ASSIGNMENT →
Please output each line of the data exactly as it appears.

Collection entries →
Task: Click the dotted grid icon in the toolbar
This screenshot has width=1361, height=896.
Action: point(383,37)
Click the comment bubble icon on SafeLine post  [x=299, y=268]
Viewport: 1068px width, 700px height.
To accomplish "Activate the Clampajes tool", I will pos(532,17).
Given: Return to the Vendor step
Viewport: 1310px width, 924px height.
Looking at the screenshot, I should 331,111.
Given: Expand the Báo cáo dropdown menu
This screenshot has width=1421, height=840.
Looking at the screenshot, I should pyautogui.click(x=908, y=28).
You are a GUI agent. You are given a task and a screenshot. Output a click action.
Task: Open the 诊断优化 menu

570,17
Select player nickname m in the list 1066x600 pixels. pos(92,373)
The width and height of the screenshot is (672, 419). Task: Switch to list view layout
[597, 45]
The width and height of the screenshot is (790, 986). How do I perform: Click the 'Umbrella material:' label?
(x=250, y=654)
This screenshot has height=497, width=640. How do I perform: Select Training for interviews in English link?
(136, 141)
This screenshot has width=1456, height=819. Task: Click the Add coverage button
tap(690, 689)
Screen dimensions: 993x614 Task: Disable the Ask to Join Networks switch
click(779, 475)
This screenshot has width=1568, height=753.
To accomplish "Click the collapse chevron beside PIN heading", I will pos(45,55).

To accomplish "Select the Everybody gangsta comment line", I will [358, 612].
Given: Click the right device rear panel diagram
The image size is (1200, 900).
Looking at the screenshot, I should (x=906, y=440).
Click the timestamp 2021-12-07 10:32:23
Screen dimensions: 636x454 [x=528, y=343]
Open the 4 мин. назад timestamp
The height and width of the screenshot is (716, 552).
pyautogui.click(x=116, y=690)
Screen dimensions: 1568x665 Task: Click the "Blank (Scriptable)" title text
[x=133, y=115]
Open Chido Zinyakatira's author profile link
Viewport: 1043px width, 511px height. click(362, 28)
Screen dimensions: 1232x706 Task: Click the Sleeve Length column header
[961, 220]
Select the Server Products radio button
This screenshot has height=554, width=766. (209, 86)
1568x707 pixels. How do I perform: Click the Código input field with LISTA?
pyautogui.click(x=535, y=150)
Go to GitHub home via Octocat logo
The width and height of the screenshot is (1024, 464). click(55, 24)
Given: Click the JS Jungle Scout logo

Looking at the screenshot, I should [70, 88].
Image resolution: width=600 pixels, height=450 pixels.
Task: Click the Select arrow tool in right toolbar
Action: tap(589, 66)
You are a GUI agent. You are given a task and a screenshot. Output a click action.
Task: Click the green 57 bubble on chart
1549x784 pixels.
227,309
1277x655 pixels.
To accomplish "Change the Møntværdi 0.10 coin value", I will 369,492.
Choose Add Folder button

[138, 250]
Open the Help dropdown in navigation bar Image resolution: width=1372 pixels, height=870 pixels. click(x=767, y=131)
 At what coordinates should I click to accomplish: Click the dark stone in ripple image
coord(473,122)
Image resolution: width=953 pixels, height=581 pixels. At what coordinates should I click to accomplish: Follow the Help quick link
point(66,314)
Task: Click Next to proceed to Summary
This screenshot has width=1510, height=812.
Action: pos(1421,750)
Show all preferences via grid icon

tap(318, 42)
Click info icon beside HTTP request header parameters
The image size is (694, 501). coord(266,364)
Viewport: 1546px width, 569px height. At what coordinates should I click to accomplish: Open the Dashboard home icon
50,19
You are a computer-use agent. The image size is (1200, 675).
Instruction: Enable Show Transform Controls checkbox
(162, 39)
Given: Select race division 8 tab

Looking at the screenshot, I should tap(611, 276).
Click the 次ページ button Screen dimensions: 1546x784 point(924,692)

OUTPUT BELOW →
Task: Click the dotted grid icon in the toolbar
This screenshot has width=1361, height=896.
Action: point(383,37)
Click the comment bubble icon on SafeLine post  [x=299, y=268]
Viewport: 1068px width, 700px height.
To accomplish "Activate the Clampajes tool", I will pos(532,17).
Given: Return to the Vendor step
Viewport: 1310px width, 924px height.
Looking at the screenshot, I should 331,111.
Given: Expand the Báo cáo dropdown menu
This screenshot has width=1421, height=840.
Looking at the screenshot, I should pyautogui.click(x=908, y=28).
You are a GUI agent. You are given a task and a screenshot. Output a click action.
Task: Open the 诊断优化 menu

570,17
Select player nickname m in the list 1066x600 pixels. pos(92,373)
The width and height of the screenshot is (672, 419). Task: Switch to list view layout
[597, 45]
The width and height of the screenshot is (790, 986). How do I perform: Click the 'Umbrella material:' label?
(x=250, y=654)
This screenshot has height=497, width=640. How do I perform: Select Training for interviews in English link?
(136, 141)
This screenshot has width=1456, height=819. Task: Click the Add coverage button
tap(690, 689)
Screen dimensions: 993x614 Task: Disable the Ask to Join Networks switch
click(779, 475)
This screenshot has width=1568, height=753.
To accomplish "Click the collapse chevron beside PIN heading", I will pos(45,55).

To accomplish "Select the Everybody gangsta comment line", I will [358, 612].
Given: Click the right device rear panel diagram
The image size is (1200, 900).
Looking at the screenshot, I should (x=906, y=440).
Click the timestamp 2021-12-07 10:32:23
Screen dimensions: 636x454 [x=528, y=343]
Open the 4 мин. назад timestamp
The height and width of the screenshot is (716, 552).
pyautogui.click(x=116, y=690)
Screen dimensions: 1568x665 Task: Click the "Blank (Scriptable)" title text
[x=133, y=115]
Open Chido Zinyakatira's author profile link
Viewport: 1043px width, 511px height. click(362, 28)
Screen dimensions: 1232x706 Task: Click the Sleeve Length column header
[961, 220]
Select the Server Products radio button
This screenshot has height=554, width=766. (209, 86)
1568x707 pixels. How do I perform: Click the Código input field with LISTA?
pyautogui.click(x=535, y=150)
Go to GitHub home via Octocat logo
The width and height of the screenshot is (1024, 464). click(55, 24)
Given: Click the JS Jungle Scout logo

Looking at the screenshot, I should [70, 88].
Image resolution: width=600 pixels, height=450 pixels.
Task: Click the Select arrow tool in right toolbar
Action: tap(589, 66)
You are a GUI agent. You are given a task and a screenshot. Output a click action.
Task: Click the green 57 bubble on chart
1549x784 pixels.
227,309
1277x655 pixels.
To accomplish "Change the Møntværdi 0.10 coin value", I will 369,492.
Choose Add Folder button

[138, 250]
Open the Help dropdown in navigation bar Image resolution: width=1372 pixels, height=870 pixels. click(x=767, y=131)
 At what coordinates should I click to accomplish: Click the dark stone in ripple image
coord(473,122)
Image resolution: width=953 pixels, height=581 pixels. At what coordinates should I click to accomplish: Follow the Help quick link
point(66,314)
Task: Click Next to proceed to Summary
This screenshot has width=1510, height=812.
Action: pos(1421,750)
Show all preferences via grid icon

tap(318, 42)
Click info icon beside HTTP request header parameters
The image size is (694, 501). coord(266,364)
Viewport: 1546px width, 569px height. At what coordinates should I click to accomplish: Open the Dashboard home icon
50,19
You are a computer-use agent. The image size is (1200, 675).
Instruction: Enable Show Transform Controls checkbox
(162, 39)
Given: Select race division 8 tab

Looking at the screenshot, I should tap(611, 276).
Click the 次ページ button Screen dimensions: 1546x784 point(924,692)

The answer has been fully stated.